Each agent has its own system prompt, toolset, and perspective. They coordinate through message passing.
When to use:
- Tasks requiring adversarial thinking (one proposes, another critiques)
- Simulating team collaboration processes
- Tasks needing multi-perspective review
Caveat: This is the most complex pattern. Inter-agent communication can spiral out of control — messages multiply, drift off topic, or enter meaningless back-and-forth. Communication protocols and termination conditions need careful design.
Pattern 5: Human-in-the-Loop
Not all decisions should be delegated to AI. Human-in-the-loop introduces human judgment at critical points:
Agent executing → reaches critical decision point
├→ Low risk: continue automatically
└→ High risk: pause, request human confirmation
├→ Human approves → continue
└→ Human rejects → adjust plan
Typical checkpoints requiring human confirmation:
- Deleting files or data
- Sending external requests (emails, API calls)
- Operations exceeding cost thresholds
- Modifying production configurations
- Any irreversible operation
Claude Code is a prime example of this pattern. It autonomously reads files and searches code, but requests your confirmation before writing files or executing commands.
Advantages:
- Significantly improved safety
- Users maintain a sense of control
- Fallback when agent capabilities are insufficient
Trade-off: Interrupts the agent's autonomy, requires humans to stay present.

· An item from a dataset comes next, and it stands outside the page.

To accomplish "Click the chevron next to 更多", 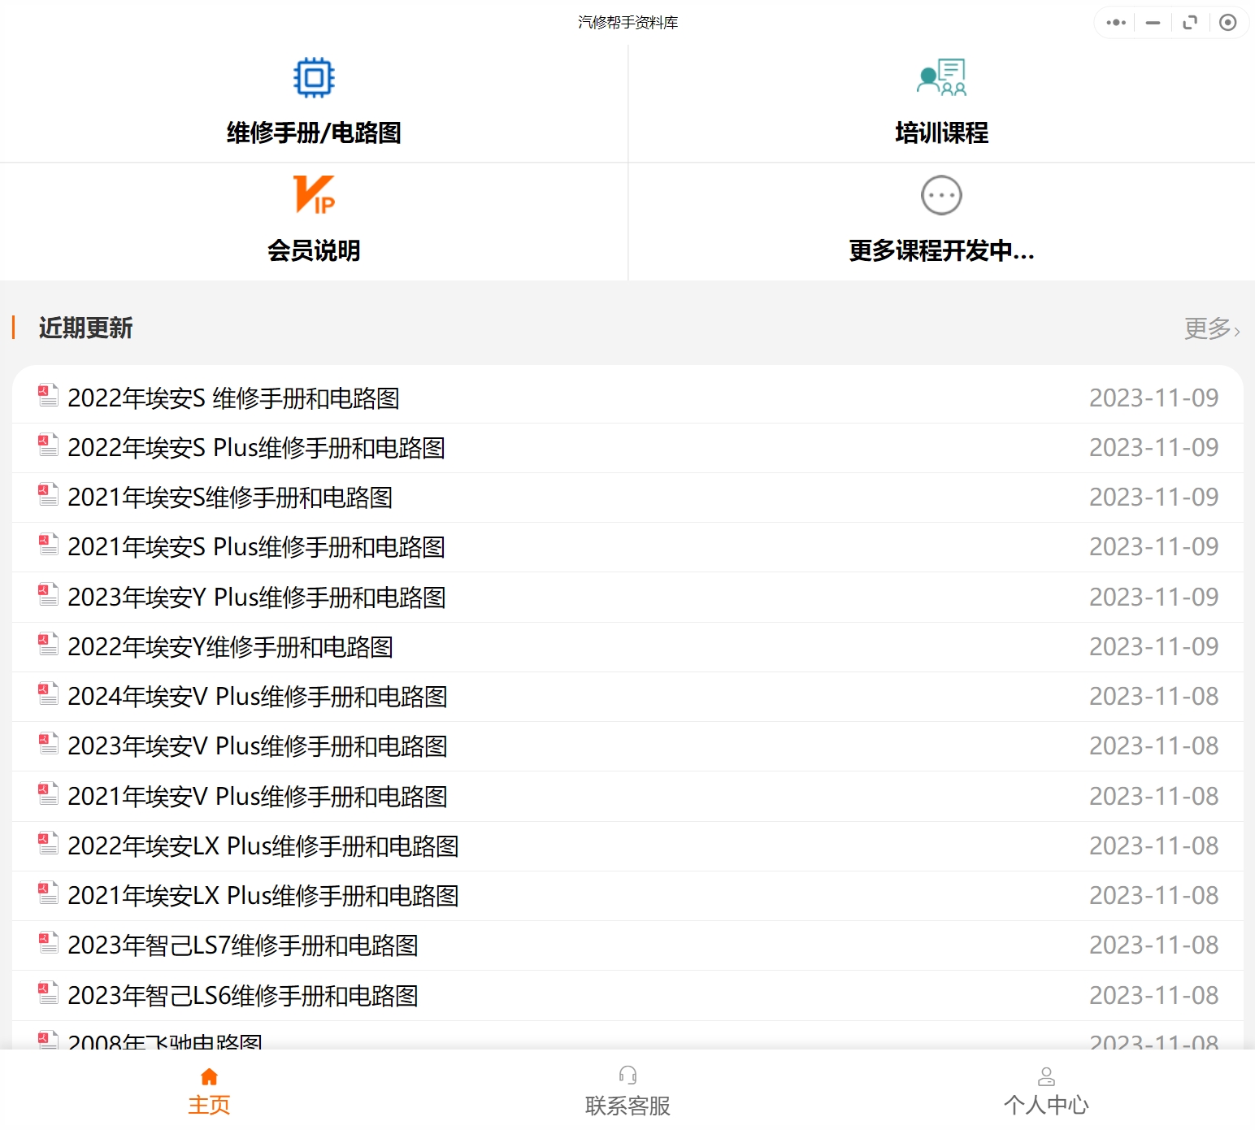I will click(1237, 329).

Choosing the Right Pattern
| Pattern | Complexity | Use Case | Example Products |
|---|---|---|---|
| Single Agent | Low | Single domain, clear tasks | Simple AI assistants |
| Router | Medium | Multi-domain, needs classification | Smart customer service |
| Orchestrator-Worker | Medium-High | Decomposable large tasks | Code review, research reports |
| Multi-Agent | High | Multi-perspective, adversarial thinking | Team simulation |
| Human-in-the-Loop | Medium | Automation with safety requirements | Claude Code, Cursor |
A practical principle: start with the simplest pattern and only upgrade when you hit a bottleneck.
If a single agent can't handle it, try adding a router first. If routing isn't enough, consider orchestrator-worker. Multi-agent collaboration is the last resort — powerful but hardest to control.
Human-in-the-loop isn't a standalone choice but a safety layer that can be added to any pattern. Nearly all production agents should have some form of human oversight.
Key Takeaways
- Single agent is the starting point, suitable for well-scoped tasks. Upgrade when tools are too many or tasks too complex.
- Router pattern uses a lightweight classifier to dispatch tasks, reducing each sub-agent's complexity.
- Orchestrator-worker suits parallelizable large tasks — one brain coordinating multiple workers.
- Multi-agent collaboration is the most powerful and most complex — communication and termination conditions need careful design.
- Human-in-the-loop is a safety layer, not a standalone pattern — introduce human judgment at critical points. Nearly all production agents need it.
- Start simple, upgrade as needed. Architecture complexity should match task complexity.